> **Aim of the exercise**
This exercise needs the listing below duplicated exactly.

═════ Data

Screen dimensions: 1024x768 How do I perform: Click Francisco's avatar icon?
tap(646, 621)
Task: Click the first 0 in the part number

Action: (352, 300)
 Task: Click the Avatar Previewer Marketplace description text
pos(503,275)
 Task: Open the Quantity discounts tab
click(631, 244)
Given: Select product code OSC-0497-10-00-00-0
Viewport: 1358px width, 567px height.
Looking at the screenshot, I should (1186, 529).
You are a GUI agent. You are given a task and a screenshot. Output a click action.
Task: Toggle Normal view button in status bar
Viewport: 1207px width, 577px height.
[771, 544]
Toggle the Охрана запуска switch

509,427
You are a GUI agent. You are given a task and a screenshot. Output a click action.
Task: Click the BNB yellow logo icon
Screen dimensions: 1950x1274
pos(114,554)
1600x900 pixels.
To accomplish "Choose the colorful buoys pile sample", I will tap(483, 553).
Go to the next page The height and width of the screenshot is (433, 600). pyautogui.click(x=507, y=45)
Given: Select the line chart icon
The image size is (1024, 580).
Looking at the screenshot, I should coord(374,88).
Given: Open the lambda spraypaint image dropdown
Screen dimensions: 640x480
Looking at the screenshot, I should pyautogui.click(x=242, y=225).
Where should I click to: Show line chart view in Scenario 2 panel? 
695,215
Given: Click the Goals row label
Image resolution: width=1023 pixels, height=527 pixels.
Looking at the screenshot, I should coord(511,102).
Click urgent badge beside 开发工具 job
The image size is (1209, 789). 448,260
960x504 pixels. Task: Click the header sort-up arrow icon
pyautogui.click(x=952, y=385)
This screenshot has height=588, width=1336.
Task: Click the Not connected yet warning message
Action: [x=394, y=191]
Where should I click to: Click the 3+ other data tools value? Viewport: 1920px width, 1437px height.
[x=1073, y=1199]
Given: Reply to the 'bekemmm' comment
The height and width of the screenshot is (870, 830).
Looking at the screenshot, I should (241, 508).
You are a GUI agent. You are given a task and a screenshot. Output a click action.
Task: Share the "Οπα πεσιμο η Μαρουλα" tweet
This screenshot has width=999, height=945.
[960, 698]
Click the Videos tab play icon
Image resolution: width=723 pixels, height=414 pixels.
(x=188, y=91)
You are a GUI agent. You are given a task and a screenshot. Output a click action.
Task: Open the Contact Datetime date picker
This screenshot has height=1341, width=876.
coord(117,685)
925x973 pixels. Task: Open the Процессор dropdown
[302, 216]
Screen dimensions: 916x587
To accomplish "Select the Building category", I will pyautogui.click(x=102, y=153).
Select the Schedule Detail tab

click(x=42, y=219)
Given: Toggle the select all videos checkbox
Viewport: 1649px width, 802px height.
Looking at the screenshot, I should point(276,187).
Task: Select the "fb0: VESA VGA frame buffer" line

══════════

> **Solution to this exercise**
Screen dimensions: 1024x768 How do I perform: Click Francisco's avatar icon?
tap(646, 621)
Task: Click the first 0 in the part number

Action: (352, 300)
 Task: Click the Avatar Previewer Marketplace description text
pos(503,275)
 Task: Open the Quantity discounts tab
click(631, 244)
Given: Select product code OSC-0497-10-00-00-0
Viewport: 1358px width, 567px height.
Looking at the screenshot, I should (1186, 529).
You are a GUI agent. You are given a task and a screenshot. Output a click action.
Task: Toggle Normal view button in status bar
Viewport: 1207px width, 577px height.
[771, 544]
Toggle the Охрана запуска switch

509,427
You are a GUI agent. You are given a task and a screenshot. Output a click action.
Task: Click the BNB yellow logo icon
Screen dimensions: 1950x1274
pos(114,554)
1600x900 pixels.
To accomplish "Choose the colorful buoys pile sample", I will tap(483, 553).
Go to the next page The height and width of the screenshot is (433, 600). pyautogui.click(x=507, y=45)
Given: Select the line chart icon
The image size is (1024, 580).
Looking at the screenshot, I should coord(374,88).
Given: Open the lambda spraypaint image dropdown
Screen dimensions: 640x480
Looking at the screenshot, I should pyautogui.click(x=242, y=225).
Where should I click to: Show line chart view in Scenario 2 panel? 
695,215
Given: Click the Goals row label
Image resolution: width=1023 pixels, height=527 pixels.
Looking at the screenshot, I should coord(511,102).
Click urgent badge beside 开发工具 job
The image size is (1209, 789). 448,260
960x504 pixels. Task: Click the header sort-up arrow icon
pyautogui.click(x=952, y=385)
This screenshot has height=588, width=1336.
Task: Click the Not connected yet warning message
Action: [x=394, y=191]
Where should I click to: Click the 3+ other data tools value? Viewport: 1920px width, 1437px height.
[x=1073, y=1199]
Given: Reply to the 'bekemmm' comment
The height and width of the screenshot is (870, 830).
Looking at the screenshot, I should (241, 508).
You are a GUI agent. You are given a task and a screenshot. Output a click action.
Task: Share the "Οπα πεσιμο η Μαρουλα" tweet
This screenshot has width=999, height=945.
[960, 698]
Click the Videos tab play icon
Image resolution: width=723 pixels, height=414 pixels.
(x=188, y=91)
You are a GUI agent. You are given a task and a screenshot. Output a click action.
Task: Open the Contact Datetime date picker
This screenshot has height=1341, width=876.
coord(117,685)
925x973 pixels. Task: Open the Процессор dropdown
[302, 216]
Screen dimensions: 916x587
To accomplish "Select the Building category", I will pyautogui.click(x=102, y=153).
Select the Schedule Detail tab

click(x=42, y=219)
Given: Toggle the select all videos checkbox
Viewport: 1649px width, 802px height.
Looking at the screenshot, I should point(276,187).
Task: Select the "fb0: VESA VGA frame buffer" line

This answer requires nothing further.